Excerpts from a dataset
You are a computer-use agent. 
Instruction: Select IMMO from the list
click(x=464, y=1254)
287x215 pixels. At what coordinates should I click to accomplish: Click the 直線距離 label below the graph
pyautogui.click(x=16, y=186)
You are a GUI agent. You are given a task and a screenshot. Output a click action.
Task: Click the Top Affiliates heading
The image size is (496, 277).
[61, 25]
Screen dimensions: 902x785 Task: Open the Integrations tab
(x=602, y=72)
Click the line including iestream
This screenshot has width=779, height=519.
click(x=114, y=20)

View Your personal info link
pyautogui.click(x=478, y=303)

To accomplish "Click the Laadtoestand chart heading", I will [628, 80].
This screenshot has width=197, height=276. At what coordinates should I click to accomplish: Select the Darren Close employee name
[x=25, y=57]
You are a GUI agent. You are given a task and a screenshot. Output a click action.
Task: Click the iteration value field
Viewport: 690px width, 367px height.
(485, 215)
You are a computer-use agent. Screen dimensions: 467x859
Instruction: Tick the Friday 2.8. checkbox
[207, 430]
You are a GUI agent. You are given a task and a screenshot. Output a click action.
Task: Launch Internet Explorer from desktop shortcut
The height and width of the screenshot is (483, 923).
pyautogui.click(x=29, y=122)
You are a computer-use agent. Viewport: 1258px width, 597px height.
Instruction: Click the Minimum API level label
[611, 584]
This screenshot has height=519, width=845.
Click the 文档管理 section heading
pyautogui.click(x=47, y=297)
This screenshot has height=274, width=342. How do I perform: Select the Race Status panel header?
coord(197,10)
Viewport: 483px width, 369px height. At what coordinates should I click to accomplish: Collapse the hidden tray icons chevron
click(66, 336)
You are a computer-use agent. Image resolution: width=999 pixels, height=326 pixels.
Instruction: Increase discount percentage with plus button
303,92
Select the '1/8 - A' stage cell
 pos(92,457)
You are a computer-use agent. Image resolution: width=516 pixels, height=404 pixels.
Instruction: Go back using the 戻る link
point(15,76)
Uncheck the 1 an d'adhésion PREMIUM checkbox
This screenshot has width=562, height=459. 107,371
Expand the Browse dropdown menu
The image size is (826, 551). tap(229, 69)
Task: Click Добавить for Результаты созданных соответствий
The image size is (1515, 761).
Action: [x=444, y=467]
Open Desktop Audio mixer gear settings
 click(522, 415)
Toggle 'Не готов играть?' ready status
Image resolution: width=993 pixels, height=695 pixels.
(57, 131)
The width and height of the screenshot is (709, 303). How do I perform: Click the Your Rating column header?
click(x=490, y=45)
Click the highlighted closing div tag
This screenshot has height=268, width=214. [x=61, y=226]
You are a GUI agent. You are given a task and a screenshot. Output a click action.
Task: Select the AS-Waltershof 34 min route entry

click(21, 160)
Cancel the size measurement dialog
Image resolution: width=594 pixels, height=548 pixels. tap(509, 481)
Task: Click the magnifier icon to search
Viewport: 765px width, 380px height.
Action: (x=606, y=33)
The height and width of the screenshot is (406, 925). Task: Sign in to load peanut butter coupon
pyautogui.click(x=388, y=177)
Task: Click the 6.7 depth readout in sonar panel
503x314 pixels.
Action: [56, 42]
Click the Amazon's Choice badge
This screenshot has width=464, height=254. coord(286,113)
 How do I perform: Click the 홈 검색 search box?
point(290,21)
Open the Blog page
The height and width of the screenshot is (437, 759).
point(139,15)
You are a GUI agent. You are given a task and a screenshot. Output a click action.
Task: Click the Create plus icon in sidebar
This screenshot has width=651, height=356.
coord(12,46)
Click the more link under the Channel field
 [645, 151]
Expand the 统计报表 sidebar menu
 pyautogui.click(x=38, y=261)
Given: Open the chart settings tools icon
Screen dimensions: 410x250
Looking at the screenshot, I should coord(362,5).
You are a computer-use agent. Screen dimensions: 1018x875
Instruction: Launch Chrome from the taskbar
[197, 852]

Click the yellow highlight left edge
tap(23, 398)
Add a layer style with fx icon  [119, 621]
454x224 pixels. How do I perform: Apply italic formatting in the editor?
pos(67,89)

-- WORK REQUIRED --
Every line in the entries above that mentions the word "computer" must be shown.

-- YOUR SOLUTION --
You are a computer-use agent. 
You are a computer-use agent. Screen dimensions: 467x859
You are a computer-use agent. Viewport: 1258px width, 597px height.
You are a computer-use agent. Image resolution: width=999 pixels, height=326 pixels.
You are a computer-use agent. Image resolution: width=516 pixels, height=404 pixels.
You are a computer-use agent. Screen dimensions: 1018x875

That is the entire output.